Leading up to sample collection, a number of surprises kept the team on its toes. For example, a week after the spacecraft entered its first orbit around Bennu, on Dec. 31, 2018, the team realized that the asteroid was releasing small pieces of rock into space.

 

“We had to scramble to verify that the small particles being ejected from the surface did not present a hazard to the spacecraft,” Moreau said.

 

Upon arrival at the asteroid, team members also were astonished to find that Bennu is littered with boulders.

 

“We really had this idea that we were arriving on an asteroid with open real estate,” said Heather Enos, OSIRIS-REx deputy principal investigator, based at the University of Arizona, Tucson. “The reality was a big shocker.”

 

To overcome the extreme and unexpected ruggedness of Bennu’s surface, engineers had to quickly develop a more accurate navigation technique to target smaller-than-expected sites for sample collection.

 

The OSIRIS-REx mission was instrumental in both confirming and refuting several scientific findings.

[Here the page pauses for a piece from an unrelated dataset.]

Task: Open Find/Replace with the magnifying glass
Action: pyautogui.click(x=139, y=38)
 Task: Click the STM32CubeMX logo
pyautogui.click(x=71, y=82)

Among those confirmed was a technique that used observations from Earth to predict that the minerals on the asteroid would be carbon-rich and show signs of ancient water. One finding that proved unsuccessful was that Bennu would have a smooth surface, which scientists predicted by measuring how much heat radiated off its surface.

 

Scientists will use the information gleaned from Bennu to refine theoretical models and improve future predictions.

 

“This mission emphasizes why we have to do science and exploration in multiple ways – both from Earth and from up-close in space – because assumptions and models are just that,” Enos said.

 

Goddard provides overall mission management, systems engineering, and the safety and mission assurance for OSIRIS-REx. Dante Lauretta of the University of Arizona, Tucson, is the principal investigator. The university leads the science team and the mission's science observation planning and data processing. Lockheed Martin Space in Littleton, Colorado, built the spacecraft and provides flight operations. Goddard and KinetX Aerospace are responsible for navigating the OSIRIS-REx spacecraft. OSIRIS-REx is the third mission in NASA's New Frontiers Program, managed by NASA's Marshall Space Flight Center in Huntsville, Alabama, for the agency's Science Mission Directorate Washington.